I love obscure facts, and I love houses, and I love Bill Bryson. So the combination of all three in Bryson's At Home has proved perfectly irrestistible.
This delightfully corpulent book is sub-titled "A Short History of Private Life," and in it, Bill Bryson rambles through his English country house and along the way, wanders through the history of domestic comfort -- so far he's covered (among many other topics) the story of electricity, the telephone, landscape gardening, mice, sperm whales, tea and servants. There is a fascinating fact or anecdote on every page (often many more than one...) and the chuckle value is high, as is the "wow, I never knew that" factor.

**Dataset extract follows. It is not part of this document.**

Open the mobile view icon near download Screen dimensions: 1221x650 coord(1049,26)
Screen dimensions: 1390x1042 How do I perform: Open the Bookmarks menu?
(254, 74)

Did you know that lobsters used to be so common round the coasts of Britain that servants "sought written agreements from their employers that they would not be served lobster more than twice a week"? That the aspidistra was uniquely immune to the ill-effects of gas lighting, hence its ubiquity as a Victorian houseplant? That caravans of camels up to seventy miles long carried salt across the Sahara from Timbuktu to the ports of the Mediterranean? That despite widespread panic over rabies-carrying bats in the US, more people die from food poisoning at church picnics every year than from the entire history of human contact with bats?
I gleaned each of these tidbits from opening the pages of At Home at random. So far, Bill and I have reached the study; there's only the garden and the upper floor to go before our tour concludes. I'll be sad when it's over.